Extend the Nationals fan comment thread below, picking up right after its last sentence.

## [Supplied passage]
_ _ _ _ _

That may be one difference between DC and Atlanta or Milwaukee may be patience. Too often DC wants everything yesterday and given the federal government is here one would think it would be the reverse?

As Rizzo described it, its frustrating. But its not insurmountable, as much as I wish the Nats were in Tampa's shoes with all of those draft picks for one of the best drafts in recent memory ... its going to require patience and a bit of luck.

Posted by: periculum | January 15, 2011 7:04 AM | Report abuse

The LaRoche signing is official, and we have to make room for him on the roster. Looks to me like it became official on 1/7/2011, and we would have had to DFA someone that day.
When a team DFA's a player, they then have a 10 day period to decide what they're doing with him. During the first 7 of those days they can place the player on waivers, typically done in the hopes that he clears waivers and he can be assigned to a minor league club. (If, like in the case of JMax, he has no options left, he'd have to accept the assignment.)
Also during the 10 day period the player can be traded. So perhaps Rizzo is trying to work out a trade. This trade doesn't necessarily need to involve the specific played that was DFA'd, because if the trade opens up a roster spot, then the player can be returned to the 40 man roster.

So, Monday the 17th, we should know what's going on with the roster.

Posted by: Sunderland | January 15, 2011 7:28 AM | Report abuse

@break20
Baseball left DC because fans did not support the team by going to the games. Neither owner wanted to leave, but they could not afford to stay. The Cubs would leave Chicago if the fans quit coming!

So go to the games. Support the team. The guys say over and over that they appreciate the fans showing up and cheering them on.

This team does have excellent potential. The defense is greatly improved in RF and 1B. Espinosa is maybe, finally the answer at 2B. Desmond will be better now that LaRoche is here. Ramos'll be an excellent catcher, and I think Morgan will get his groove back - that broken wrist frustrated him at the plate last year still.

_ _ _ _ _

## [Data rows]

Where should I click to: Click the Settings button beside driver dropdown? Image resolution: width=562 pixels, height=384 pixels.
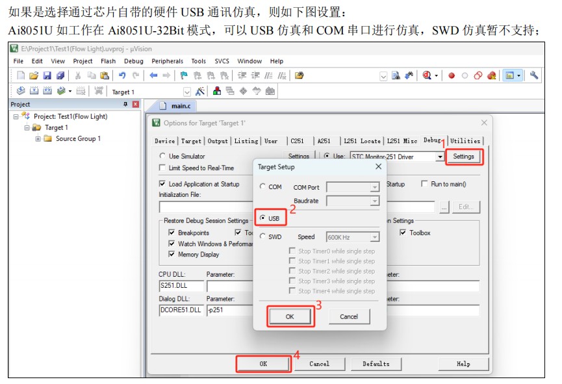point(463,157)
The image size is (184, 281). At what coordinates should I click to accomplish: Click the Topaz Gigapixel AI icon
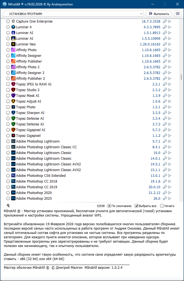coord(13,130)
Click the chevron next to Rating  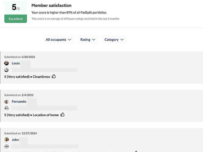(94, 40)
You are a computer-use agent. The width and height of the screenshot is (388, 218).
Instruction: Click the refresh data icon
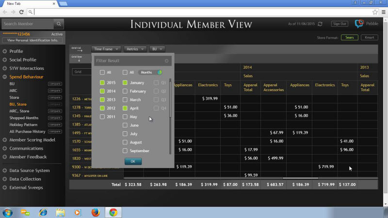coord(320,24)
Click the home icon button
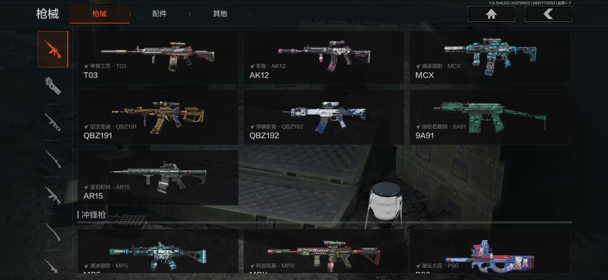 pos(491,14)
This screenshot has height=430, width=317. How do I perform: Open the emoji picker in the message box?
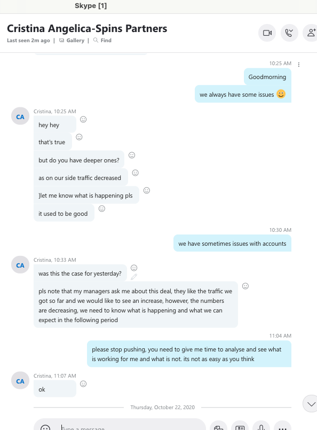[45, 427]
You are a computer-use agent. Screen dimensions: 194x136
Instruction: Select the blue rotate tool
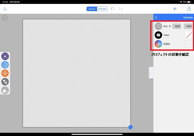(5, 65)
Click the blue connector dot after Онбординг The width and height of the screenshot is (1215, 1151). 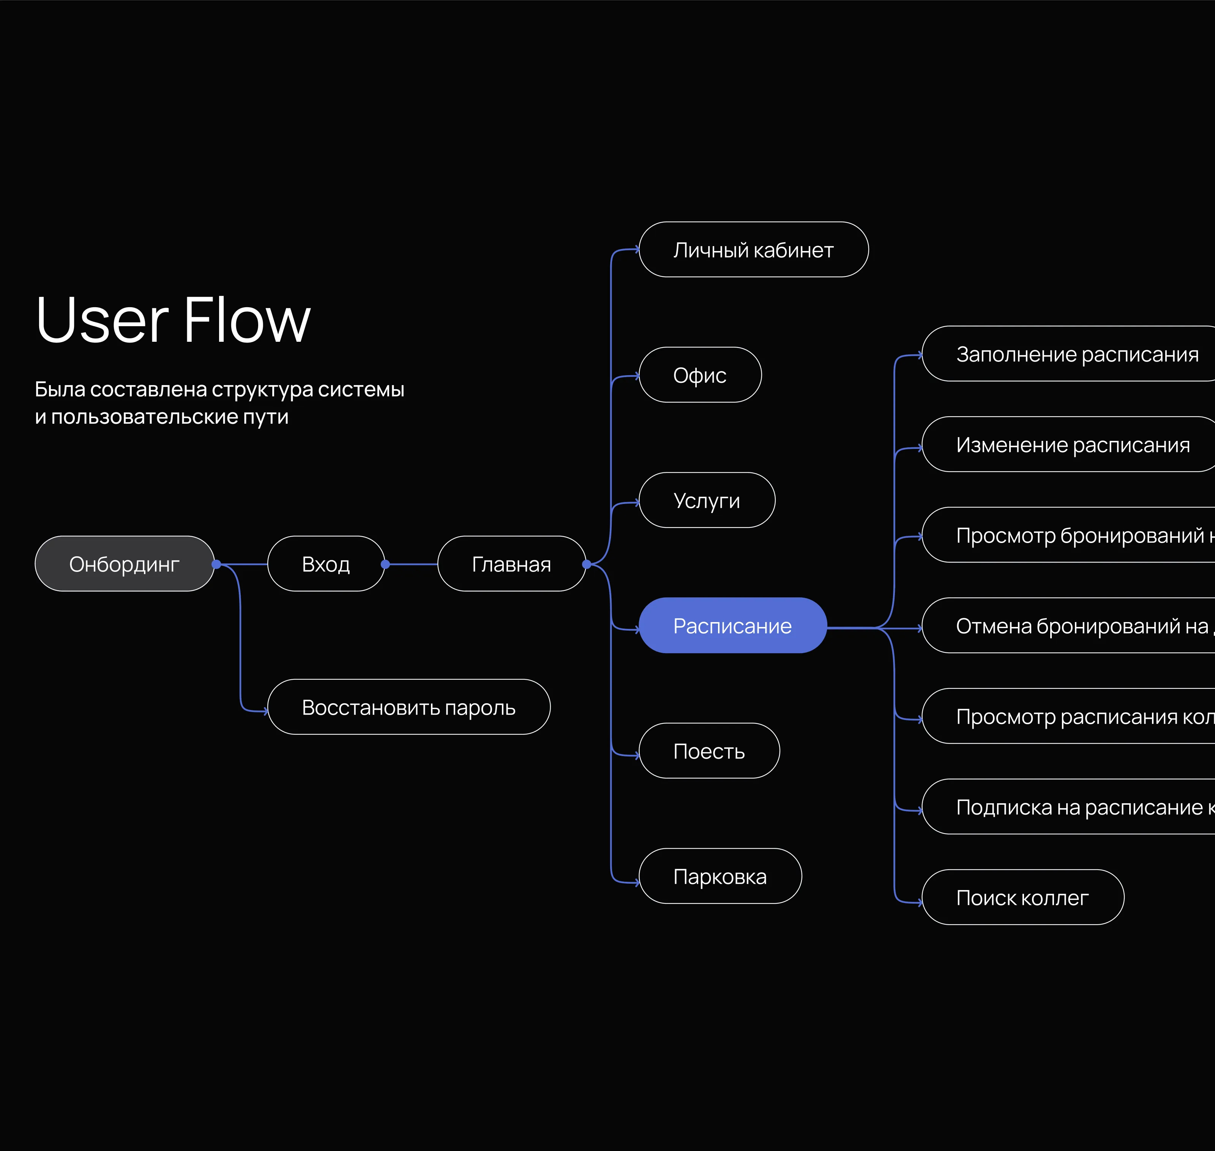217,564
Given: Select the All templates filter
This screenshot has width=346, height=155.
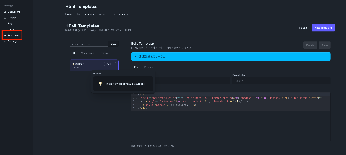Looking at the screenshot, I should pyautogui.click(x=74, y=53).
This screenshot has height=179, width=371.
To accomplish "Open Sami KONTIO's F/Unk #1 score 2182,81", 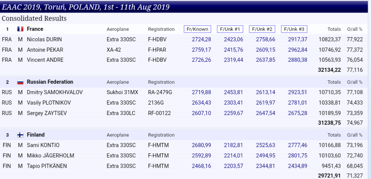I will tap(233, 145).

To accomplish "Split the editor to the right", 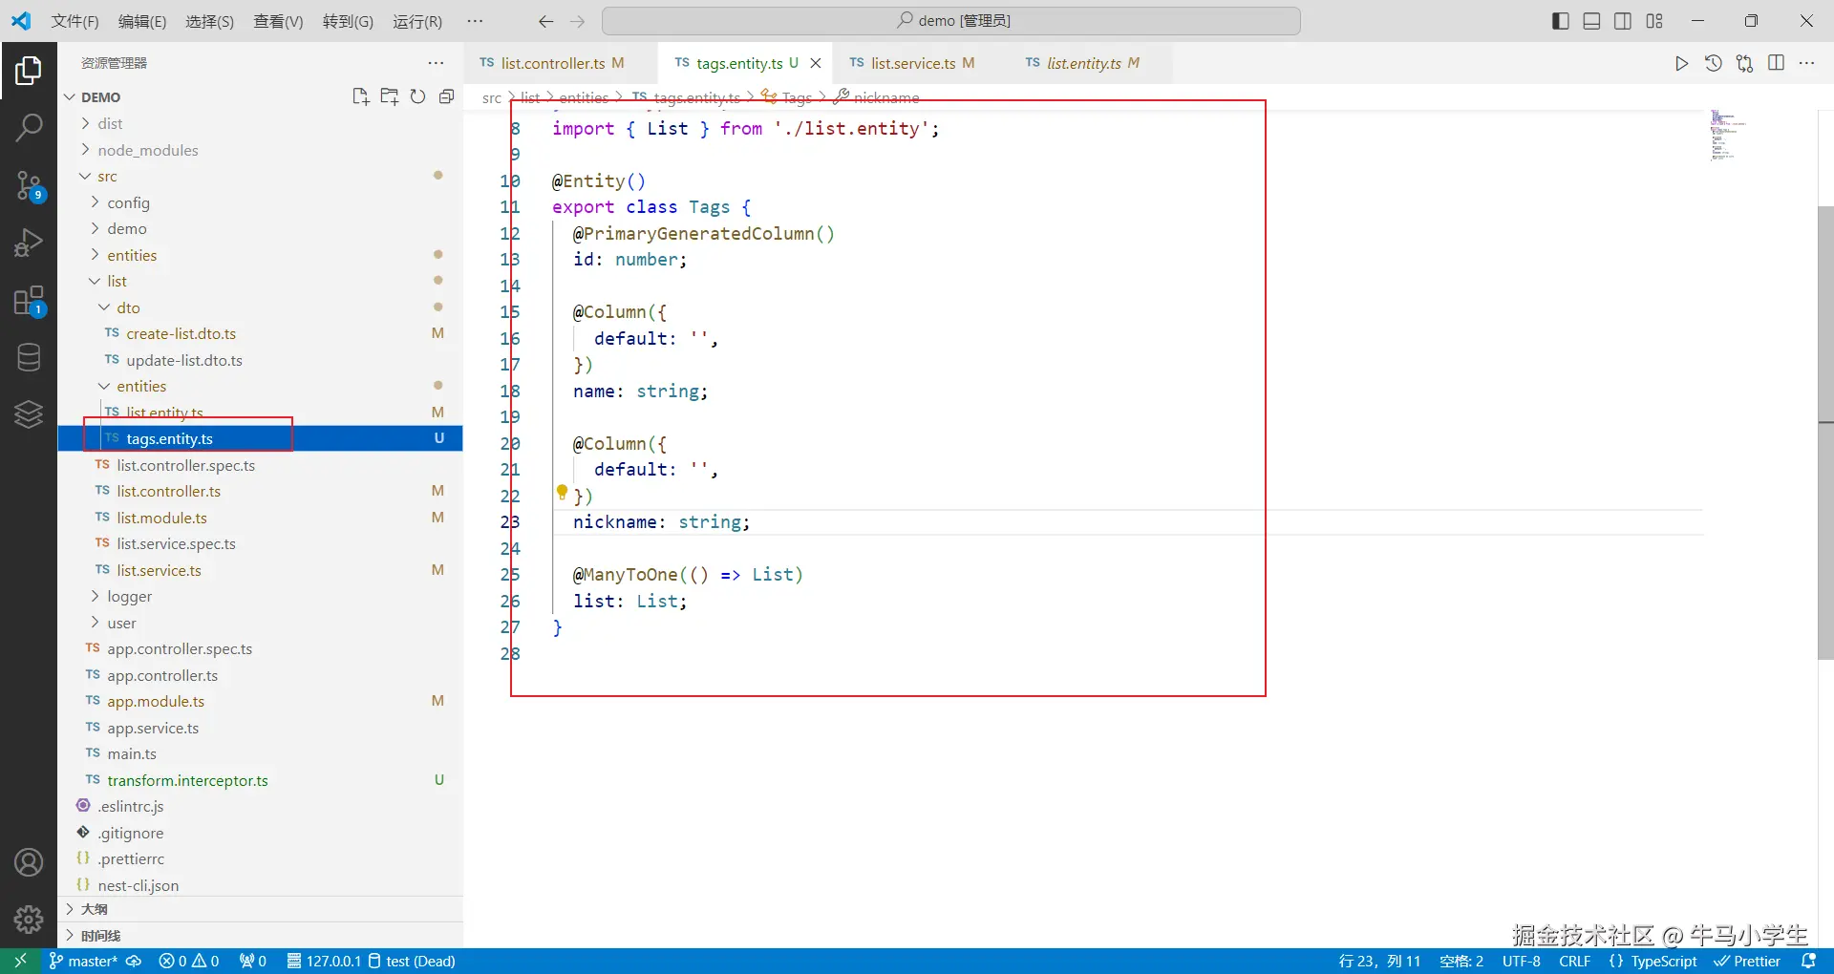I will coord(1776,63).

_ _ _ _ _

## [Exercise answer]
I agree that losing Marquis was a huge blow to hopes last year. No place to go but up with him. Zimmermann will have a whole year to get in his groove, Lannan has bounced back, Maya should not have his transition problems and can focus on pitching and Livo will be Livo: 2 of 3 he'll give us a chance to win.

All the snarky pessimism here is just plain old. Had Rizzo done nothing I could see it - but he's done a great deal more than nothing. I like that we swapped one guy with poor defense and 40 homers for 2 guys with better defense and 50 homers.

This team will compete if healthy. The Philthies may have the marquee staff but they have to stay healthy too, and solve a problem in RF, see if their SS has anything left in the tank, etc., etc.

I look forward to every game - because every day they have a chance to win.

Welcome to Adam Laroche!

Posted by: dand187 | January 15, 2011 8:39 AM | Report abuse

Adam, welcome to the capital of the universe. Pay no attention to the skeptics. We've had a tough transition to baseball over the past few years. Play hard, play smart and produce at your career averages and this place will love you. You are joining a franchise on the way up, and you can be a great addition.

Posted by: JamesFan2 | January 15, 2011 8:59 AM | Report abuse

@break20
The Cubs would leave Chicago if the fans quit coming!"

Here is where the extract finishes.